Untuk menjatuhkan pidana
terhadap suatu perbuatan ialah perbuatan tersebut harus memenuhi rumusan delik
dalam undang-undang. Disamping itu, juga harus ada keyakinan hakim bahwa
perbuatan tersebut betul-betul dilakukan oleh orang yang bersalah.
Tujuan Pemidanaan
Sanksi pidana tidak memiliki tujuan tersendiri oleh Jan
Remmelink (Hukum
Pidana;Komentar atas Pasal-Pasal Terpenting dari KUHP Belanda dan Pidanannya
dalam KUHP Indonesia) dilukiskan sebagai berikut:Sanksi pidana tidak memiliki tujuan tersendiri yang harus
ditemukan dalam dirinya sendiri. Sanksi tersebut dimaksudkan untuk memberikan
perlindungan terhadap norma. Selama norma belum dilanggar, sanksi pidana hanya
bersifat preventif. Seketika terjadi pelanggaran, daya kerjanya seketika
berubah dan sekaligus menjadi represif.Berbicara mengenai tujuan
pemidanaan, tentunya kita harus melihat teori-teori pemidanaan yang ada.
Teori-teori pemidanaan dapat dibagi kedalam tiga golongan besar yaitu, teori
pembalasan (teori absolut/distributif), teori tujuan (teori relatif), dan teori
gabungan.
Teori Pembalasan
(Absolut)
Ajaran pidana absolut dapat dikatakan sama tuanya
dengan awal pemikiran tentang pidana, namun demikian ajaran ini belum
ketinggalan zaman. Dasar pijakan dari teori ini adalah pembalasan. Inilah dasar
pembenar dari penjatuhan penderitaan berupa pidana pada penjahat. Negara berhak
menjatuhkan pidana, karena penjahat tersebut telah melakukan penyerangan dan
perkosaan pada hak dan kepentingan hukum (pribadi, masyarakat atau negara) yang
telah dilindungi. Maka oleh karena itu ia harus diberikan pidana yang setimpal
dengan perbuatan yang dilakukannya.

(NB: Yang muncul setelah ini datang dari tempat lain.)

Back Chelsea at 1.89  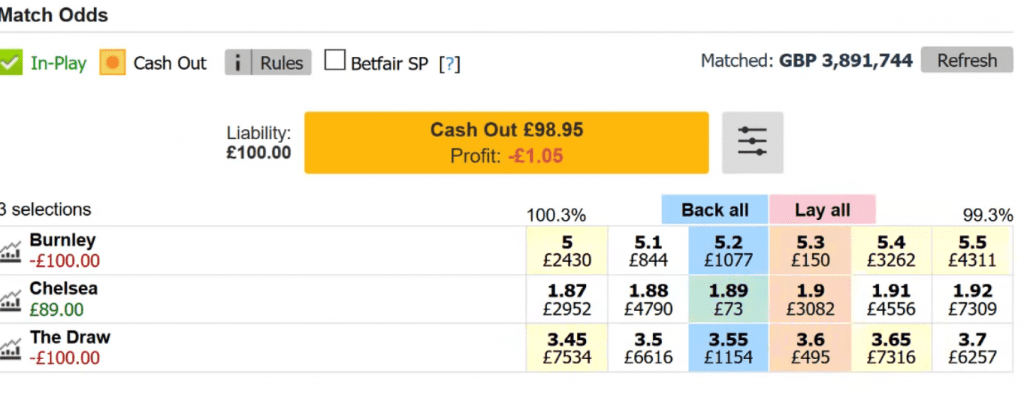(728, 300)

Meskipun kecenderungan untuk membalas ini
pada prinsipnya adalah suatu gejala yang normal, akan tetapi pembalasan
tersebut harus dilihat sebagai suatu reaksi keras yang bersifat emosional dan
karena itu irasional.
Karl O.Christiansen(M. Sholehuddin,
2003, Sistem Sanksi Dalam Hukum Pidana; Ide Dasar Double
Track System dan Implementasinya) mengidentifikasi lima ciri pokok dari teori
absolut, yakni:
- Tujuan pidana hanyalah sebagai
pembalasan;
- Pembalasan
adalah tujuan utama dan di dalamnya tidak mengandung sarana-sarana untuk tujuan
lain seperti kesejahteraan masyarakat;
- Kesalahan
moral sebagai satu-satunya syarat untuk pemidanaan;
- Pidana
harus disesuaikan dengan kesalahan si pelaku;
- Pidana
melihat ke belakang, ia sebagai pencelaan yang murni dan bertujuan tidak untuk memperbaiki,
mendidik dan meresosialisasi pelaku.
Ada
beberapa macam dasar, pandangan atau alasan perimbangan tentang adanya
keharusan untuk diadakannya pembalasan itu, ialah :
-
Pertimbangan dari Sudut Ketuhanan
Pandangan
dari sudut keagamaan, bahwa hukum adalah suatu aturan yang bersumber pada
aturan Tuhan yang diturunkan melalui pemerintah negara sebagai abdi atau wakil
Tuhan di dunia ini, karena itu negara wajib memelihara dan melaksanakan hukum
dengan cara setiap pelanggaran terhadap hukum wajib dibalas setimpal dengan
pidana terhadap pelanggarannya. Keadilan ketuhanan yang dicantumkan dalam
undang-undang duniawi harus dihormati secara mutlak, dan barang siapa yang
melangar harus dipidana oleh wakil Tuhan di dunia ini, yakni pemerintahan
negara. Pemerintahan negara harus menjatuhkan dan menjalankan pidana
sekeras-kerasnya bagi pelanggaran atas keadilan ketuhanan itu. Pidana adalah
merupakan suatu penjelmaan duniawi dari keadilan Tuhan tersebut. Pandangan
berdasarkan sudut ke-Tuhanan ini dianut oleh Thomas van Aquino, Sthal dan
Rambonet.
-
Pandangan dari Sudut Etika
Pandangan ini berasal dari Immanuel Kant. Dalam pandangan
Kant bahwa menurut ratio tiap
kejahatan itu haruslah diikuti oleh pidana. Menjatuhkan pidana adalah sesuatu
yang dituntut oleh keadilan etis yang merupakan syarat etika. Pemerintah negara
mempunyai hak untuk menjatuhkan dan menjalankan pidana dalam rangka memenuhi
keharusan yang dituntut oleh etika tersebut. Pembalasan melalui pidana ini
harus dilaksanakan pada setiap pelanggar hukum, walaupun tidak ada manfaat bagi
masyarakat maupun yang bersangkutan. Karena pembalasan dari
pidana ini didasarkan pada etika, maka teori Kant ini disebut dengan de ethische vergeldings theorie.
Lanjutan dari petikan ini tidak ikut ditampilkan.